The approach jazzes things up, but also makes the Sentinel look like a magazine that swoons over eye-catching art and brevity. Not that there’s anything wrong with that, but if newspapers merely imitate online sites, the Web already does it better.

And faster. And cheaper. Maybe newspapers can’t be saved. And the way they are dumbing themselves down, cutting out news, serious science reporting, and the like, maybe they shouldn’t.

6 Responses to “MSM RIP”

  1. Earl Killian Says:

    Unfortunately with newspapers going, we are also losing investigative journalism. I suppose that is why two thirds of the graduates of “journalism” schools go into PR.

  2. Dano Says:

    I agree Earl.

    It’s easier to get away with things if the public has little or no information. Hopefully sites like Talking Points Memo can pick up the slack, but corporate control of the media is making us far less informed than I’d like.

    Best,

    D

  3. john Says:

    It’s interesting to me that newspapers started a precipitous slide about the time they thought balance and fairness were more important than truth and accuracy.

    While there are many reasons for their decline, I think their tendency to be little more than stenographers to power hurt them badly.

    Enabling Bush, talking about the global warming “controversy” long after there was none etc. has been an attempt to broaden their audience by not taking sides — but newspaper readers are thoughtful folks. If you don’t give them truth and context they’ll quit coming.

    As Eric Severied said, during the McCarthy era:

    “Our rigid formulae of so-called objectivity … have given the lie the same prominence and impact that truth is given; they have elevated the influence of fools to that of wise men; the ignorant to the level of the learned; the evil to the level of the good.”

    Why would anyone waste two bits on that kind of pap?

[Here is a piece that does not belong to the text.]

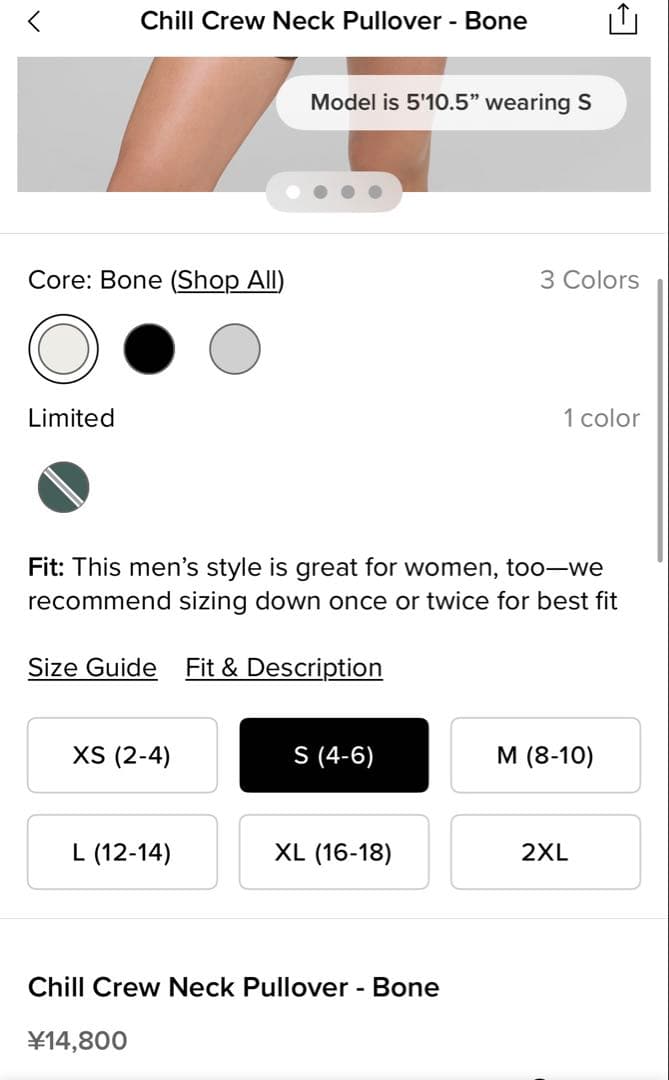Choose size L (12-14)

click(x=122, y=852)
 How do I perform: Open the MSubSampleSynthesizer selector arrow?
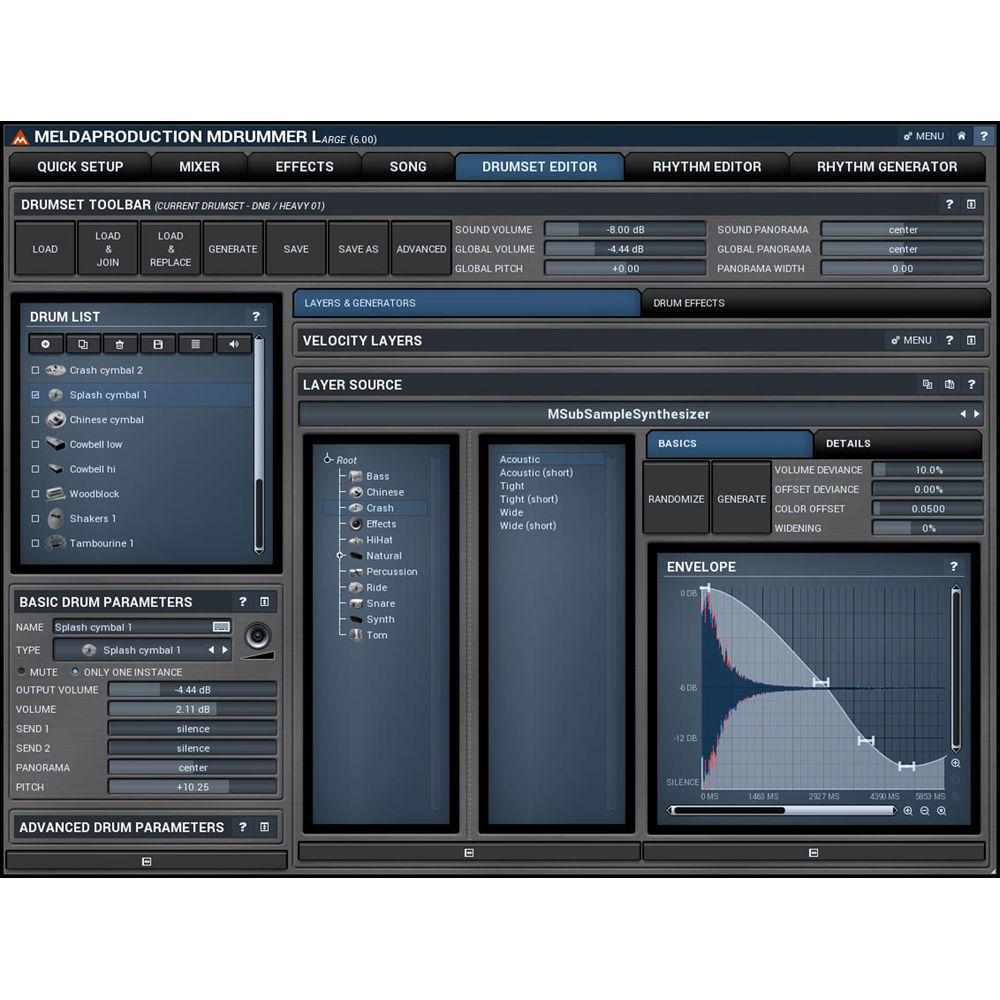tap(976, 413)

    When journalism ceased to be a profession and became a business venture, it was doomed.

  4. Russ Says:

    As a journalist of some 30 years who is today more multi-skilled (in technology) than most all my peers, I find the debate about the future of newspapers already an historical footnote to communication. You guys are still largely wedded (and enamored by) what you can physically read on paper, thrown over your front fence in the morning. The truth is that modern journalism is as relevant to that thinking as the Model-T is to cars, or the typewriter is to computers. Some dopey newspaper like the ‘Back of Beyond Tribute’ may well look good - but it knows its subscriber base is falling alarmingly. It - all the way up to good ol’ Rupert Murdoch - is now hedging their bets by trying to produce a newspaper on line! But don’t you get it?! A newspaper on-line is like a Tyrannosaurus on heat! The new medium is a form of TV /radio journalism on-line, giving recipients a great (when they want it) view of the world in ways that the average Joe can accept, understand and wants today! As a member of the public, I am less likely to read the dribblings of some hack newspaper journo with all his/her biases, if I can get a measured story, not constrained by column-inches or TV-news service time constraints) when I can get much more on-line? The trick for the ‘new’ journalist before us is the guy/girl who can sum up the ramblings and rantings of the on-line community(such as you guys) and succinctly bring that to the public in a short, viewable, consumable way. But guys, get over paper - it’s yesterday.

  5. David B. Benson Says:

    Russ — Provocative POV. Thank you.

  6. Dano Says:

    Interesting Russ.

    However, this:

    The trick for the ‘new’ journalist before us is the guy/girl who can sum up the ramblings and rantings of the on-line community(such as you guys) and succinctly bring that to the public in a short, viewable, consumable way.

    May be for the 80%, but for those of us 20%-ers, we want more than cr*ppy USA Today-type sound bites. I may (not Dano, me) be guilty of conceit here, but the 20% that wants more makes things happen (I [not Dano, me] like to think I make things happen occasionally).

    So its the choice: chase quantity or quality. I’ll take quality and so will 20% - will there be profit in this number for the future?